0
0
R-programmingHow-ToBeginner · 3 min read

How to Use complete.cases in R for Missing Data Handling

In R, use complete.cases() to find rows in a data frame or vector that have no missing values (NA). It returns a logical vector indicating which rows are complete, allowing you to filter out incomplete data easily.
📐

Syntax

The basic syntax of complete.cases() is:

  • complete.cases(x)

Where x can be a vector, matrix, or data frame. It returns a logical vector of the same length as the number of rows (or elements) in x, with TRUE for rows without any NA values and FALSE otherwise.

r
complete.cases(x)
💻

Example

This example shows how to use complete.cases() to filter out rows with missing values from a data frame.

r
data <- data.frame(
  name = c("Alice", "Bob", "Carol", "David"),
  age = c(25, NA, 30, 22),
  score = c(88, 92, NA, 75)
)

# Show original data
print(data)

# Use complete.cases to find rows without NA
complete_rows <- complete.cases(data)
print(complete_rows)

# Filter data to keep only complete rows
clean_data <- data[complete_rows, ]
print(clean_data)
Output
name age score 1 Alice 25 88 2 Bob NA 92 3 Carol 30 NA 4 David 22 75 [1] TRUE FALSE FALSE TRUE name age score 1 Alice 25 88 4 David 22 75
⚠️

Common Pitfalls

One common mistake is to assume complete.cases() removes rows automatically. It only returns a logical vector; you must subset your data explicitly.

Another pitfall is using it on a vector with missing values expecting a data frame output.

r
data <- data.frame(x = c(1, NA, 3), y = c(NA, 2, 3))

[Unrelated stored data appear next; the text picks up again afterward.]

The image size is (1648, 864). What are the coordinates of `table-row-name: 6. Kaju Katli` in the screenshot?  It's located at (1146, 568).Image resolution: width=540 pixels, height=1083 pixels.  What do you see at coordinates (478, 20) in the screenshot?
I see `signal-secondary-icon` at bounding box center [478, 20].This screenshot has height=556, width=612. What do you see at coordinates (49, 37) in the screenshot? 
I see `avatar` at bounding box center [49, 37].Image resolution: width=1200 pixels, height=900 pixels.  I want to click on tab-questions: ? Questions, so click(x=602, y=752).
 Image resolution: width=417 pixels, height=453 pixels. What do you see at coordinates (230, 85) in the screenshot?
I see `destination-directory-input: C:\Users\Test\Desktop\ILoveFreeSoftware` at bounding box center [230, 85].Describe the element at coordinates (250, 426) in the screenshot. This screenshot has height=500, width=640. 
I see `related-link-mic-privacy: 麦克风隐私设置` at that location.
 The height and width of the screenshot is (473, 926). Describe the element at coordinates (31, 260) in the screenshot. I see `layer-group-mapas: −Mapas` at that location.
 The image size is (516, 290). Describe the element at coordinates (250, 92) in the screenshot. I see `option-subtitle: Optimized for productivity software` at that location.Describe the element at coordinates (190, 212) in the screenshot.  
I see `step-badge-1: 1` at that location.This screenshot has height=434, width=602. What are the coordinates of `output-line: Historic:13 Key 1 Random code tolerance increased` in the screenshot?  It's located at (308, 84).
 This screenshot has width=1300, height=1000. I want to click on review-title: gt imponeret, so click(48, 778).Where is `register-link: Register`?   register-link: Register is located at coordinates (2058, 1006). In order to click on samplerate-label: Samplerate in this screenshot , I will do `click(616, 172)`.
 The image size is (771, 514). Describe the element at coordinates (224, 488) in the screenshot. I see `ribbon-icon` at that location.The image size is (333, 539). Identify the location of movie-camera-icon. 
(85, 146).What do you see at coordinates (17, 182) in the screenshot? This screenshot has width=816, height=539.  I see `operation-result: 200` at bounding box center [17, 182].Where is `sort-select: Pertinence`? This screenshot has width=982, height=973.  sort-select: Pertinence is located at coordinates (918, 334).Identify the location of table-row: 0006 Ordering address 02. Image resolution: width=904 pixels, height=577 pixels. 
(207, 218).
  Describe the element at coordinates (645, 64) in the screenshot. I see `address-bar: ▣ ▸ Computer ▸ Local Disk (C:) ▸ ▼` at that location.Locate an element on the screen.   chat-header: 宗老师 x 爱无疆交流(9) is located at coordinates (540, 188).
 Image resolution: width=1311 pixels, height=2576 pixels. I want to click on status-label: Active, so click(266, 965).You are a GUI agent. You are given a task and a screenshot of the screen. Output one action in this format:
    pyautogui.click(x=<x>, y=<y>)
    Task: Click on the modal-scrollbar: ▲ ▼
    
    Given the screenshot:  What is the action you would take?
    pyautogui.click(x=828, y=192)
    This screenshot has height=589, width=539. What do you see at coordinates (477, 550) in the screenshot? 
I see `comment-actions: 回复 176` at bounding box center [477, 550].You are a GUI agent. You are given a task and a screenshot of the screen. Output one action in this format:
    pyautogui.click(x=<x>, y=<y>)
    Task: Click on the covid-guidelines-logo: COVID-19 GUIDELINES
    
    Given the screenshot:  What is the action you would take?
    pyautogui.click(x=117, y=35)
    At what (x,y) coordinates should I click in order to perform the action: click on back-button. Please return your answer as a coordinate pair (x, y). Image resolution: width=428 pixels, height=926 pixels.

# Wrong: just calling complete.cases does not remove rows
complete.cases(data)

# Right: subset data using complete.cases
clean_data <- data[complete.cases(data), ]
print(clean_data)
Output
[1] FALSE FALSE TRUE x y 3 3 3
📊

Quick Reference

Tips for using complete.cases():

  • Use it to identify rows without any NA values.
  • Subset your data frame with it to remove incomplete rows.
  • Works on vectors, matrices, and data frames.
  • Returns a logical vector matching the number of rows or elements.

Key Takeaways

Use complete.cases(x) to get a logical vector marking rows without missing values.
Subset your data frame with complete.cases to remove rows containing NA.
complete.cases works on vectors, matrices, and data frames alike.
It does not remove rows by itself; you must subset your data explicitly.
Check the logical output before subsetting to understand which rows are complete.